___ Input
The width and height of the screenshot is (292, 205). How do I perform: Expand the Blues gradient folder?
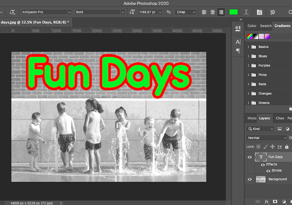(x=248, y=56)
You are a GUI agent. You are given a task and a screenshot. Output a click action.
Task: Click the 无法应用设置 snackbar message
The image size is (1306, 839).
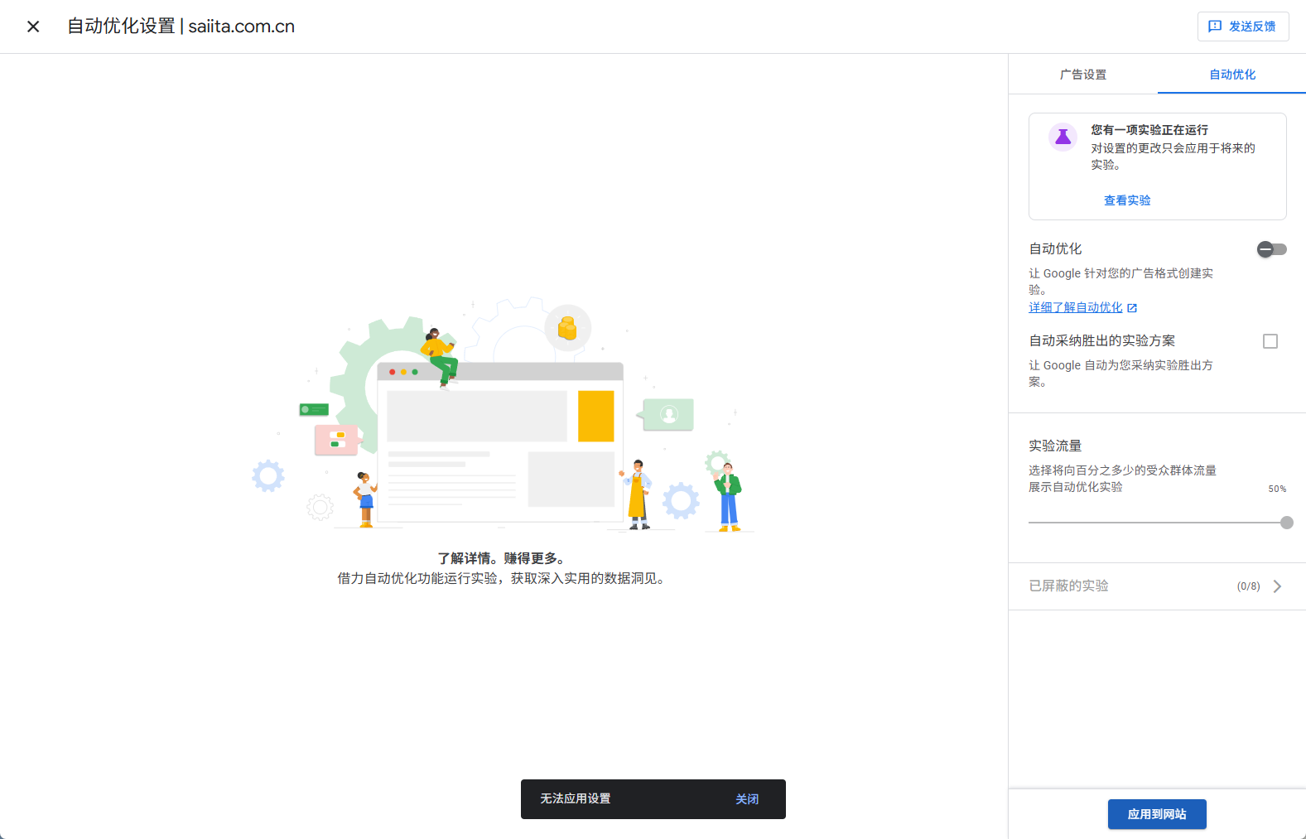click(575, 798)
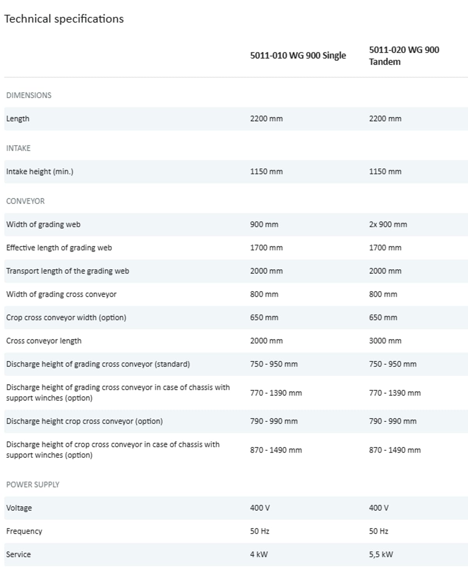This screenshot has width=468, height=579.
Task: Click the 5011-010 WG 900 Single column header
Action: [298, 55]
______
Task objective :: Print the data above exactly, from its first line to the line bearing "Task: Click the 无法应用设置 snackbar message" inclusive, and keep pictures out of the result.

Solution ::
The width and height of the screenshot is (292, 205). How do I perform: Expand the Blues gradient folder?
(x=248, y=56)
You are a GUI agent. You are given a task and a screenshot. Output a click action.
Task: Click the 无法应用设置 snackbar message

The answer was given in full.